MATERIAL FOR THIS TASK:

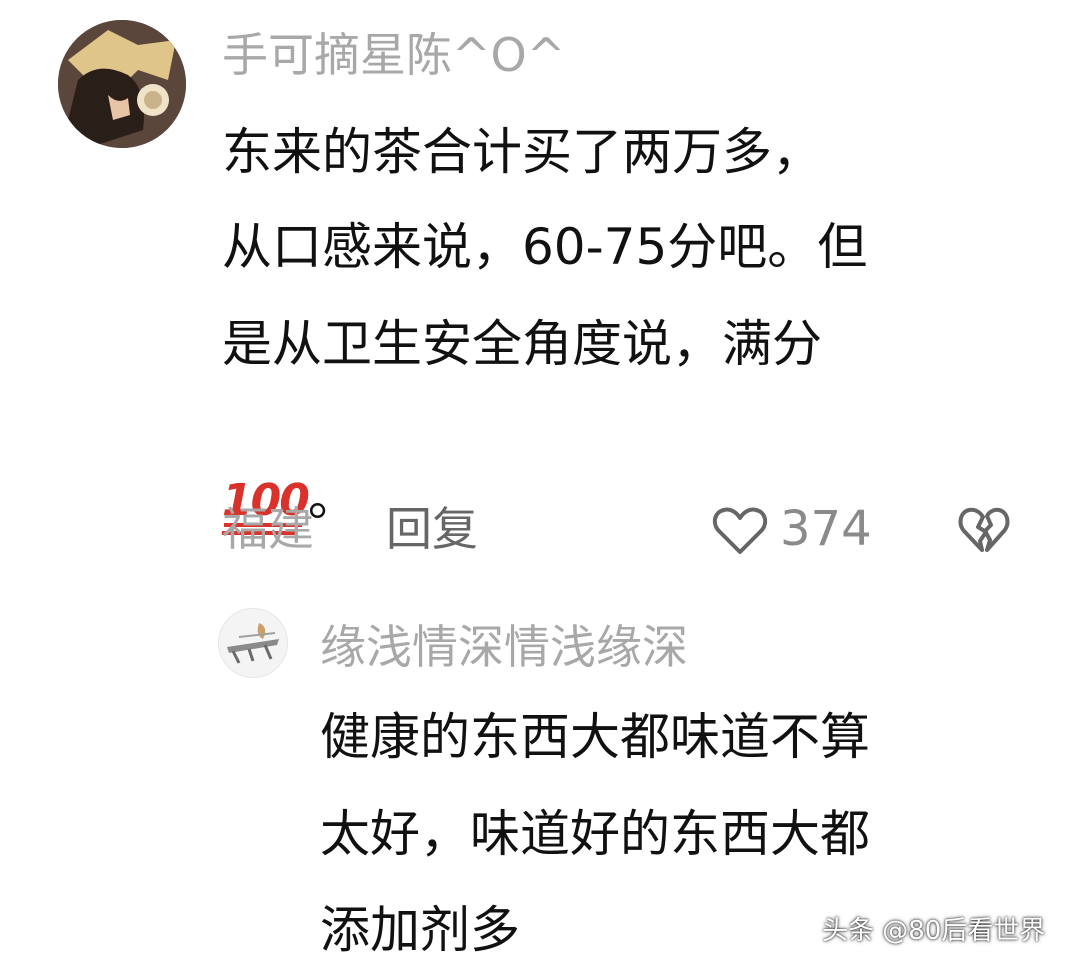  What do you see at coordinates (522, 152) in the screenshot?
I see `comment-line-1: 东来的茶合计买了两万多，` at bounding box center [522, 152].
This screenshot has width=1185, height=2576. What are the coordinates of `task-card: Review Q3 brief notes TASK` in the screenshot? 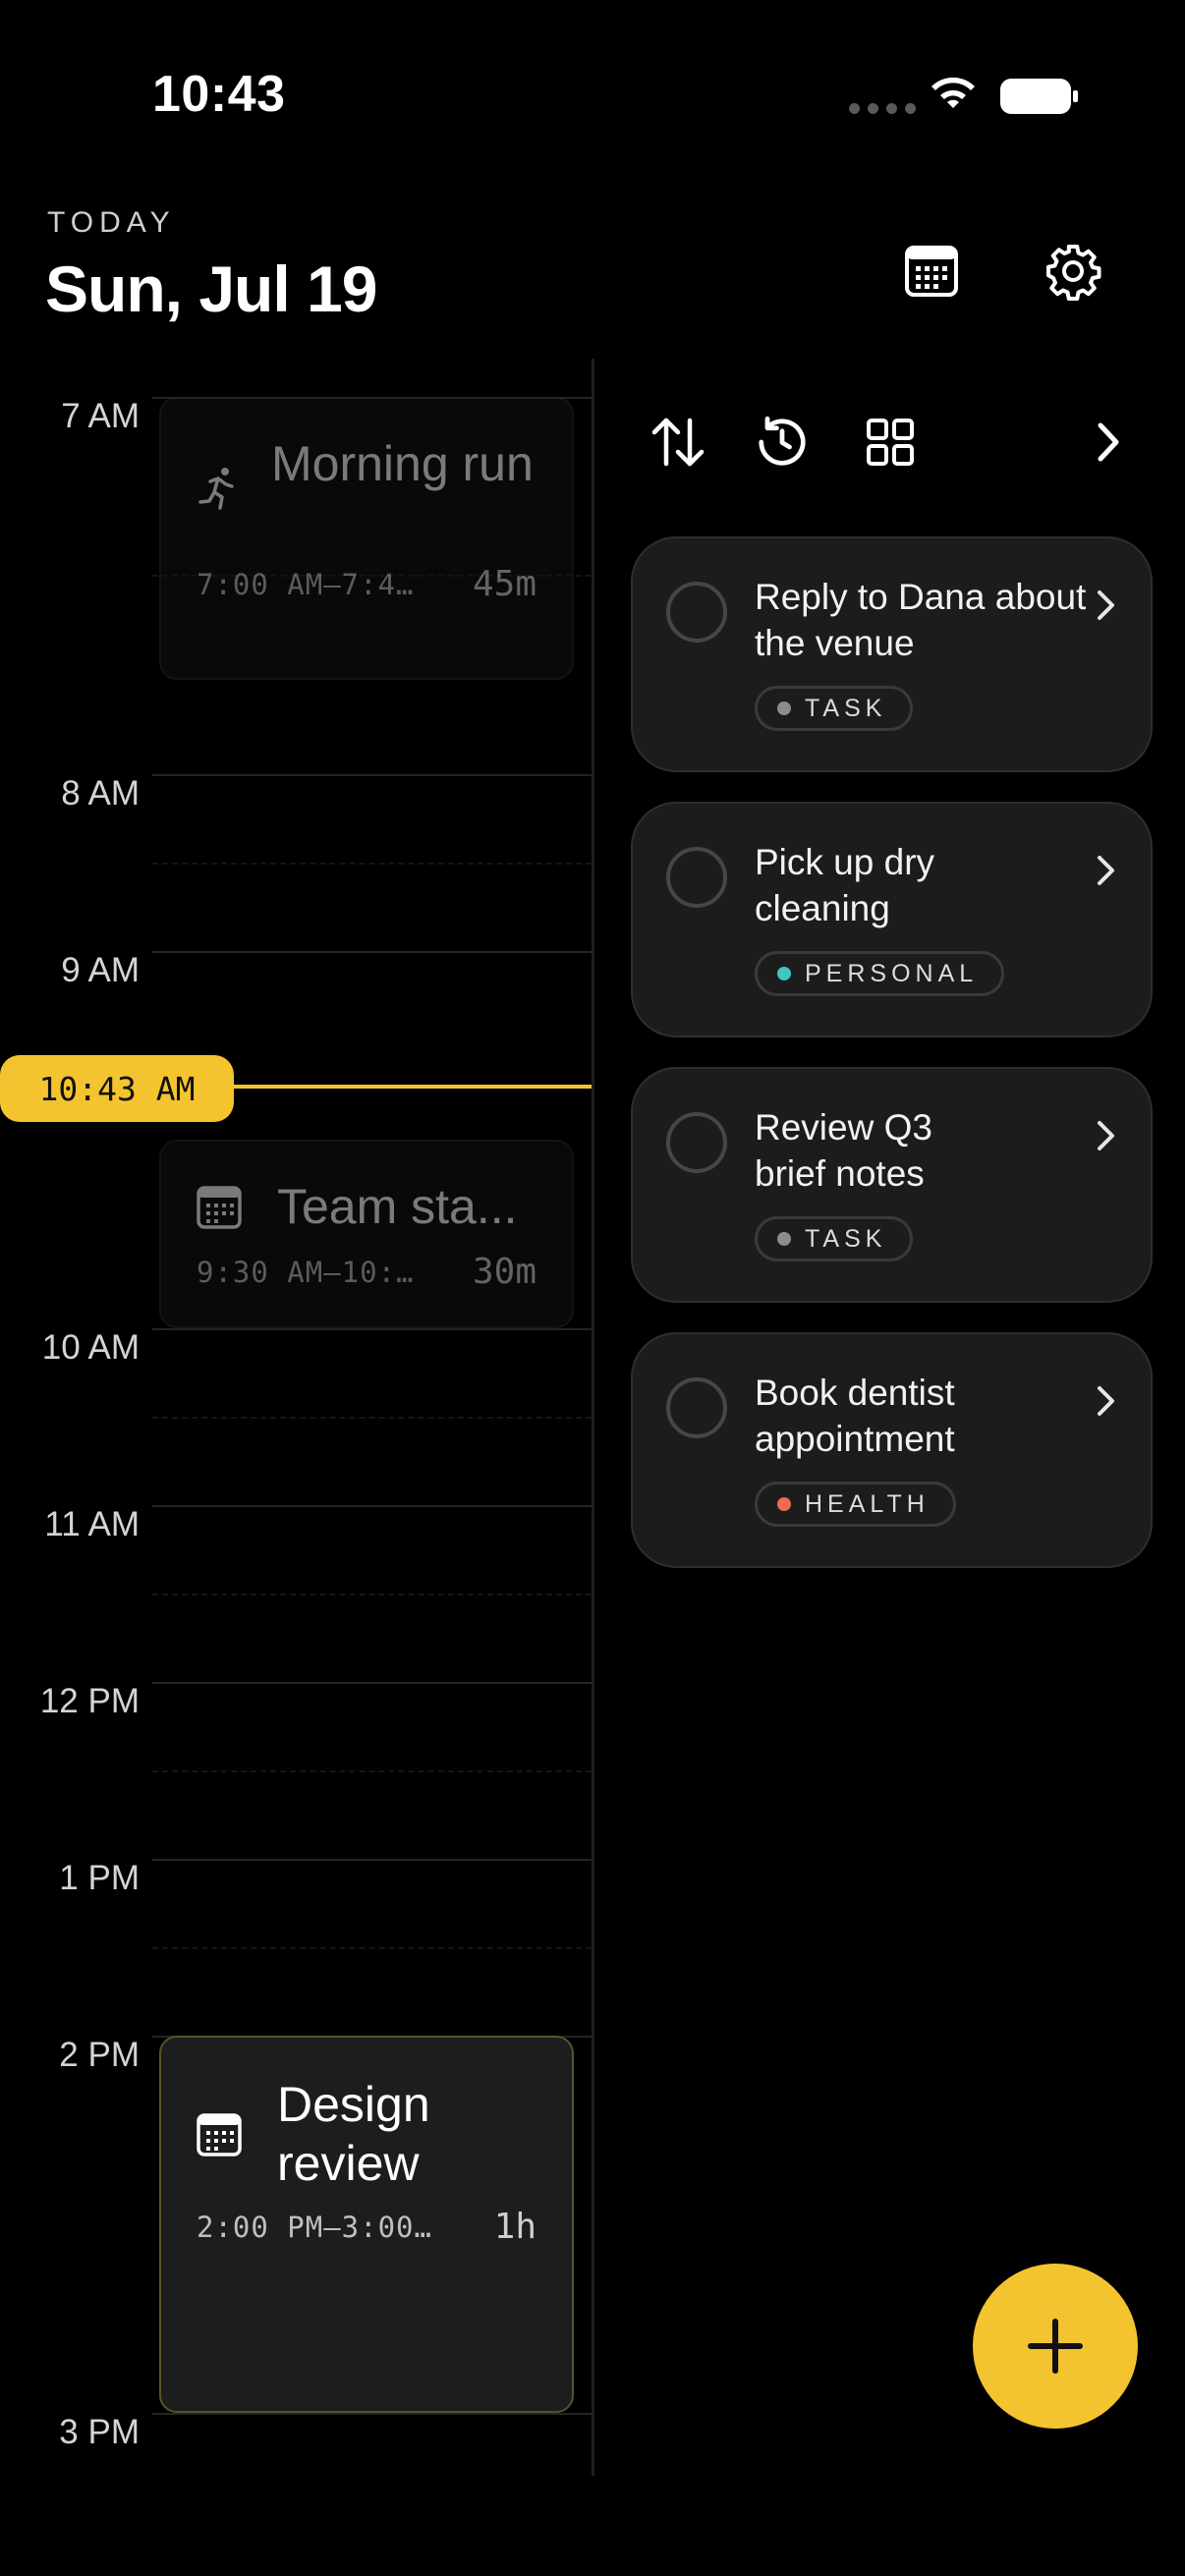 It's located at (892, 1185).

--

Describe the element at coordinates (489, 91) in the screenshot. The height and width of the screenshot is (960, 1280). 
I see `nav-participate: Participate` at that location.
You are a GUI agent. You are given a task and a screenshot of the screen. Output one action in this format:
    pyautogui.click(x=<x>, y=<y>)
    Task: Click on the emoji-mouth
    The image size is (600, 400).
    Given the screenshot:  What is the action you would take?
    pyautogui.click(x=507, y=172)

ACTIVITY:
Print the lines of the records again, unchanged, beginning at the line that contains "Describe the element" and stopping after the line that contains "at that location.".

ANSWER TO THIS EXERCISE:
Describe the element at coordinates (489, 91) in the screenshot. The height and width of the screenshot is (960, 1280). 
I see `nav-participate: Participate` at that location.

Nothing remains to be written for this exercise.